**Supplied records**
== Segment start ==
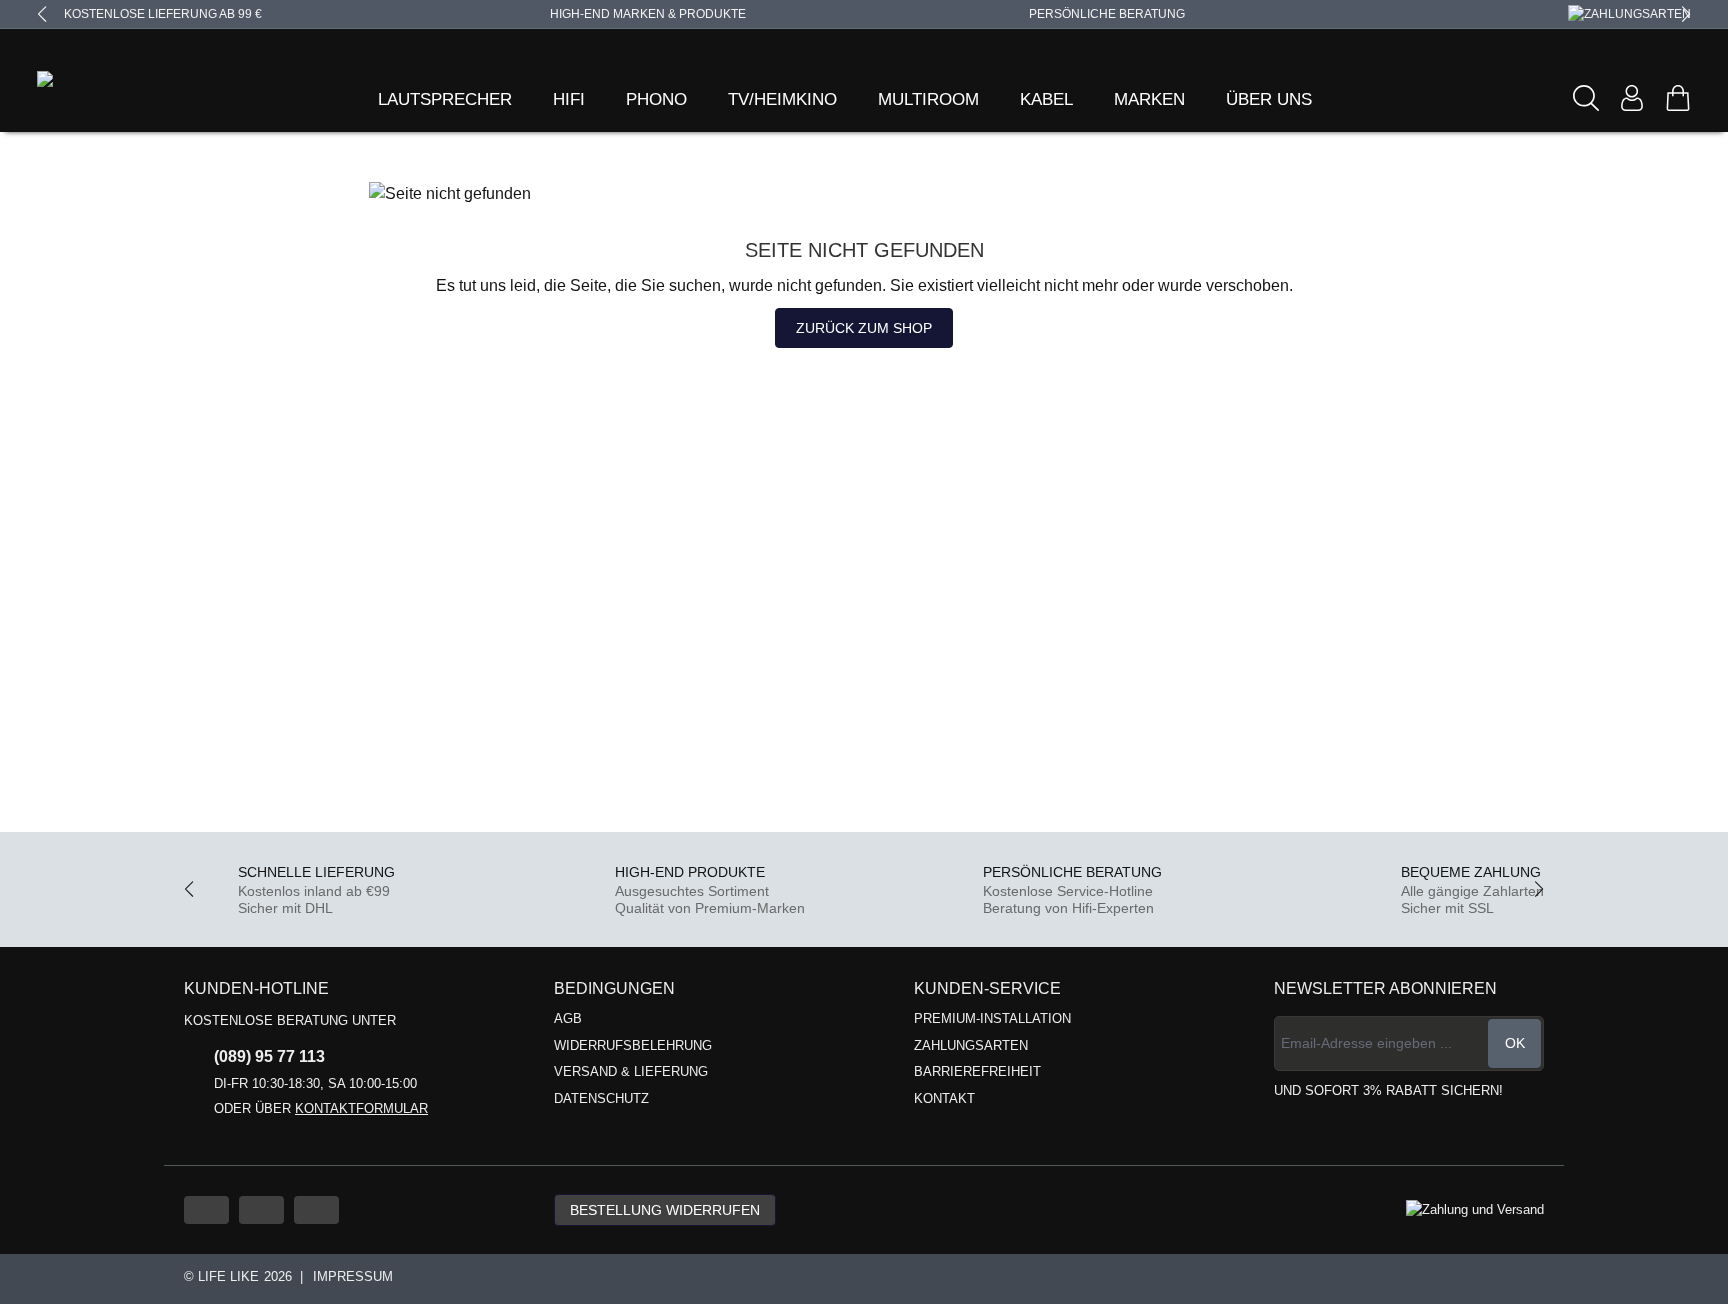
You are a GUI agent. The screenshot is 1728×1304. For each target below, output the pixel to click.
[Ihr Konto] (1632, 98)
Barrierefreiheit (977, 1071)
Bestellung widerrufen (665, 1210)
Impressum (353, 1276)
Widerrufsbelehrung (633, 1045)
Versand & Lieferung (631, 1071)
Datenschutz (601, 1098)
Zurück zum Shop (864, 328)
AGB (568, 1018)
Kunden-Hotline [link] (256, 988)
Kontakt (944, 1098)
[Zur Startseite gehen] (92, 83)
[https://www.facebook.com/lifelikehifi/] (261, 1210)
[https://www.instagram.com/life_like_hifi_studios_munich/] (316, 1210)
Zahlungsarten (971, 1045)
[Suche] (1586, 98)
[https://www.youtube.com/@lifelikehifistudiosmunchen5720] (206, 1210)
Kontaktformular (361, 1108)
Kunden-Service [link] (987, 988)
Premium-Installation (992, 1018)
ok (1515, 1043)
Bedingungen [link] (614, 988)
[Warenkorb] (1678, 98)
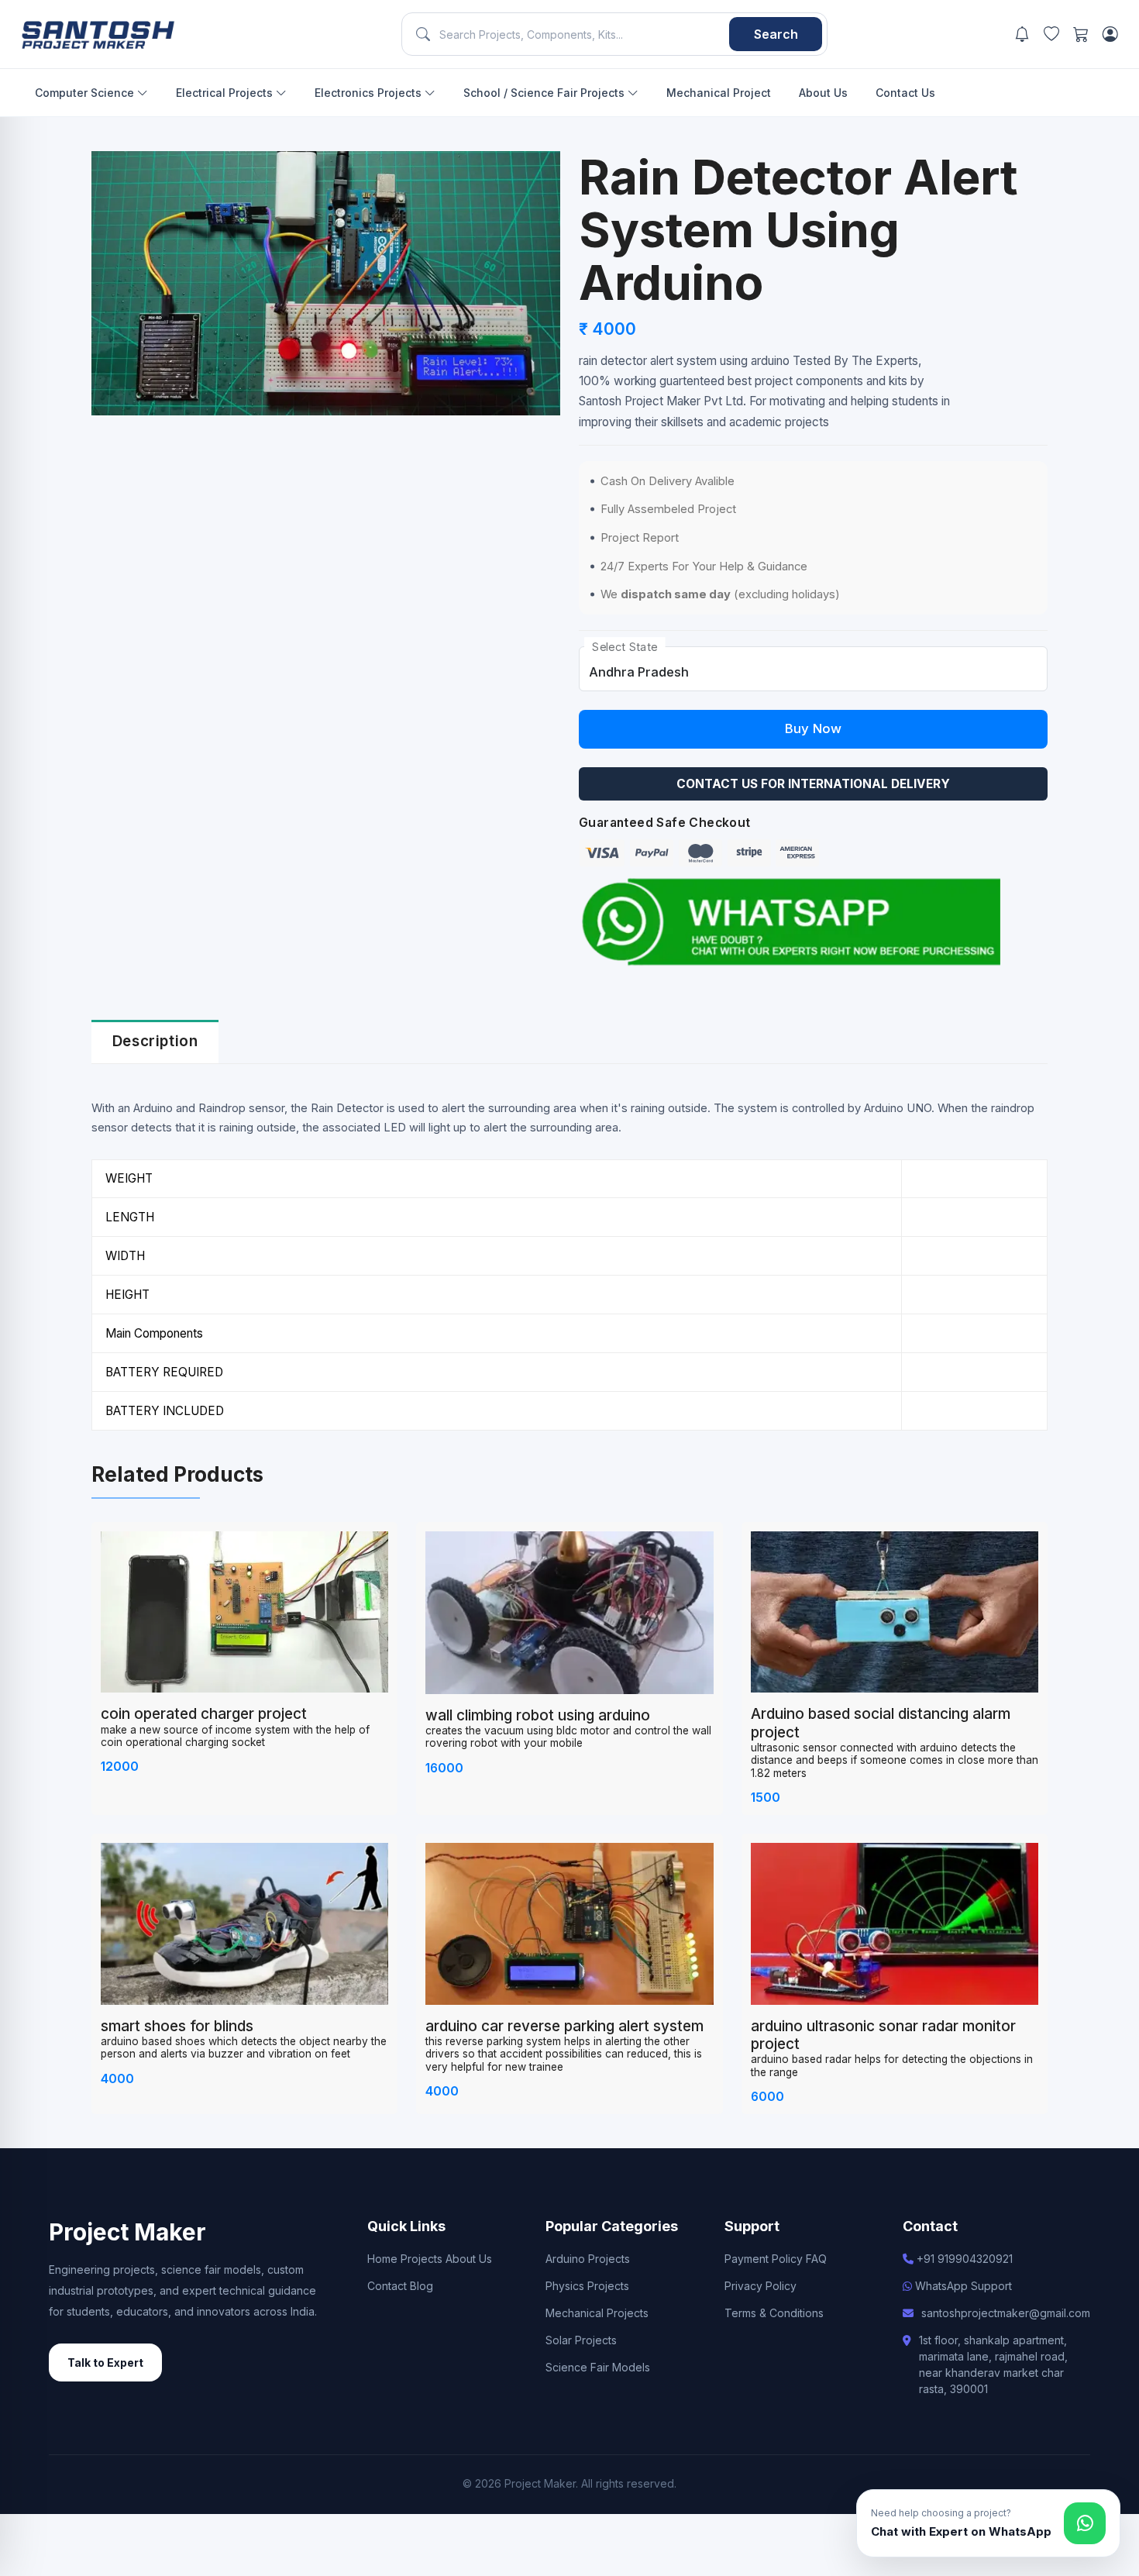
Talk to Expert (105, 2362)
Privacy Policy (760, 2285)
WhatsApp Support (962, 2285)
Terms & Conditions (774, 2312)
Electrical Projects (226, 92)
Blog (421, 2285)
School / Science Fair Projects (545, 92)
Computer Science (86, 92)
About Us (823, 92)
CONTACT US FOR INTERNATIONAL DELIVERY (813, 784)
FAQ (816, 2258)
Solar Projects (581, 2340)
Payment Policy (763, 2258)
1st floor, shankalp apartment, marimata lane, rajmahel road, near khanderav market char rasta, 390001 (993, 2364)
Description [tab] (155, 1041)
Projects (421, 2258)
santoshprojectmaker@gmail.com (1005, 2312)
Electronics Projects (370, 92)
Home (382, 2258)
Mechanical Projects (597, 2312)
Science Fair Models (597, 2367)
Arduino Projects (587, 2258)
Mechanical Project (718, 92)
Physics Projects (587, 2285)
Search (776, 34)
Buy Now (813, 728)
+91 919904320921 (963, 2258)
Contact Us (905, 92)
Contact (387, 2285)
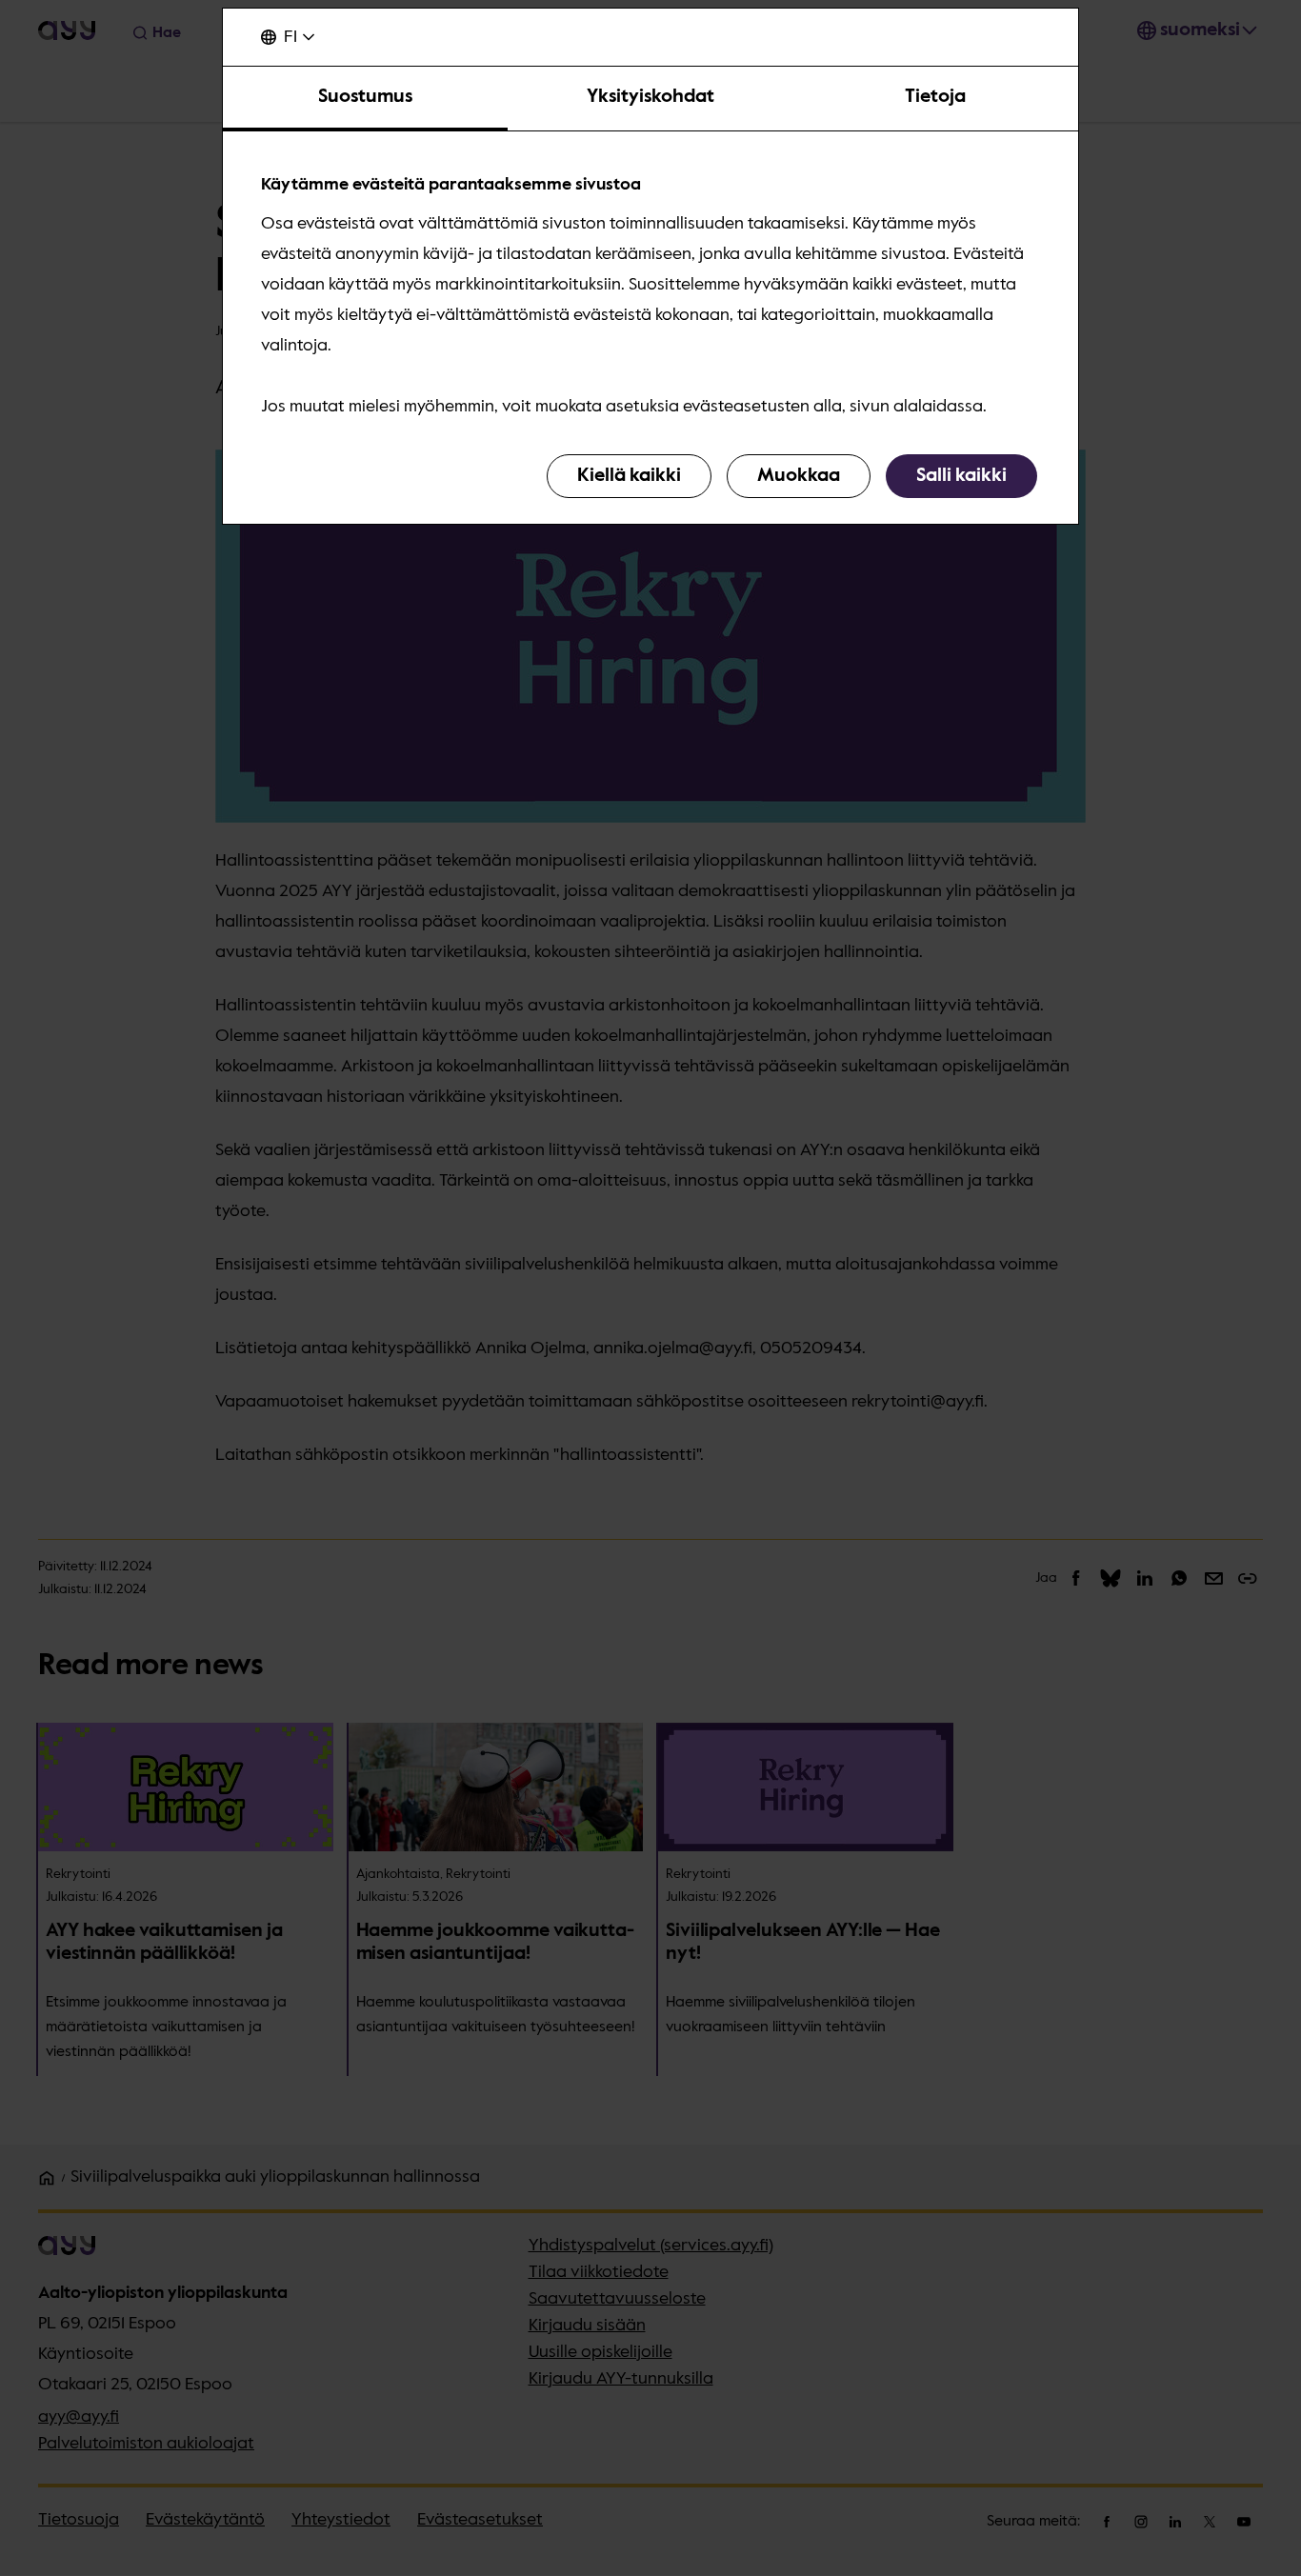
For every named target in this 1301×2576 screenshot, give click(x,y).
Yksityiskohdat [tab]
== Segment end ==
**What this task involves**
Take the whole listing above and copy it exactly. Pictures do not go into the copy.

**Solution for this task**
You are a GUI agent. The screenshot is 1728×1304. For each target below, output the pixel to click.
[Ihr Konto] (1632, 98)
Barrierefreiheit (977, 1071)
Bestellung widerrufen (665, 1210)
Impressum (353, 1276)
Widerrufsbelehrung (633, 1045)
Versand & Lieferung (631, 1071)
Datenschutz (601, 1098)
Zurück zum Shop (864, 328)
AGB (568, 1018)
Kunden-Hotline [link] (256, 988)
Kontakt (944, 1098)
[Zur Startseite gehen] (92, 83)
[https://www.facebook.com/lifelikehifi/] (261, 1210)
[https://www.instagram.com/life_like_hifi_studios_munich/] (316, 1210)
Zahlungsarten (971, 1045)
[Suche] (1586, 98)
[https://www.youtube.com/@lifelikehifistudiosmunchen5720] (206, 1210)
Kontaktformular (361, 1108)
Kunden-Service [link] (987, 988)
Premium-Installation (992, 1018)
ok (1515, 1043)
Bedingungen [link] (614, 988)
[Warenkorb] (1678, 98)
Talk to Expert (105, 2362)
Privacy Policy (760, 2285)
WhatsApp Support (962, 2285)
Terms & Conditions (774, 2312)
Electrical Projects (226, 92)
Blog (421, 2285)
School / Science Fair Projects (545, 92)
Computer Science (86, 92)
About Us (823, 92)
CONTACT US FOR INTERNATIONAL DELIVERY (813, 784)
FAQ (816, 2258)
Solar Projects (581, 2340)
Payment Policy (763, 2258)
1st floor, shankalp apartment, marimata lane, rajmahel road, near khanderav market char rasta, 390001 (993, 2364)
Description [tab] (155, 1041)
Projects (421, 2258)
santoshprojectmaker@gmail.com (1005, 2312)
Electronics Projects (370, 92)
Home (382, 2258)
Mechanical Projects (597, 2312)
Science Fair Models (597, 2367)
Arduino Projects (587, 2258)
Mechanical Project (718, 92)
Physics Projects (587, 2285)
Search (776, 34)
Buy Now (813, 728)
+91 919904320921 (963, 2258)
Contact Us (905, 92)
Contact (387, 2285)
For every named target in this 1301×2576 screenshot, give click(x,y).
Yksityiskohdat [tab]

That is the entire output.